Check-out mathematics

My dinner-party explanation of operational research has come back to haunt me.

When asked what O.R. can do, I talk about models of the supermarket check-out queue, and ensuring that there are enough check-outs open.  I say "the answer is a number, so there is mathematics involved".

The current issue of the US journal/magazine ORMS Today (June 2014, volume 41, number 3, page 17) has a cutting from Information Week about queues at Kroger shops.  The OR people there have taken the problem one stage further than simply collecting statistics about past queues.  Instead, they have a real-time modelling process which monitors arrivals at the shop door, uses the results of a simulation model to predict the demand for check-outs as a result of those arrivals and their shopping habits, and allocates staff to these.  There are other inputs into the model from the point-of-sale terminals.  One measure of interest is associated with customers not finding a check-out with more than one person ahead of them.  Or, to make the customer shopping experience as pleasant as possible.  ("Shopping experience" is a multi-dimensional measure.)
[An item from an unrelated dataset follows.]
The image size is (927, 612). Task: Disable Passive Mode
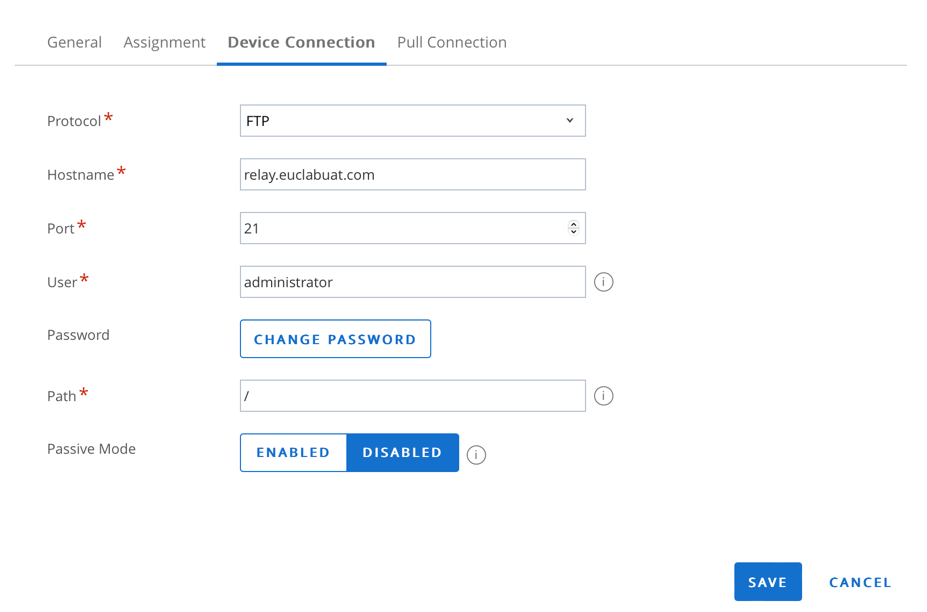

My initial reaction when I read this story was to wonder: had the team heard of Occam's razor?  The most widespread form is "entities must not be multiplied beyond necessity" (entia non sunt multiplicanda praeter necessitatem) which was expressed much later than Occam.  In the O.R. world, it is sometimes expressed as "Use the simplest model that will work".  I wondered whether the effort needed to devise the monitoring systems, modelling process, validate the model and devise a feedback strategy that would work was really necessary.  At first sight, it would not be the simplest model!  In the UK, the feedback often comes from a check-out manager who can call trained staff at any time that the check-outs become busy. 

But, it looks as if the effort has been worth it for Kroger.  The feedback strategy includes a large digital display about the check-outs that is visible to staff and customers, not simply to staff.  As a result, customers report increased satisfaction, because they can see that something is being done.  Whether by accident, or design, check-out staff are now happier (more relaxed?) and have a better interaction with customers.

Will it be good for the bottom line?  Like every commercial enterprise, that is an industrial secret.  But well done to the team at Kroger for taking the problem of supermarket check-out staffing into the 21st century!


  1. Interesting. I shop at a Kroger store, but not one with the new system (nor with lines long enough to justify its cost). I wonder how well it predicts use of self-service kiosks. I've experienced somewhat irrational behavior with customers waiting in line for a self-serve station while associated are ringing up individual customers with no queues behind them.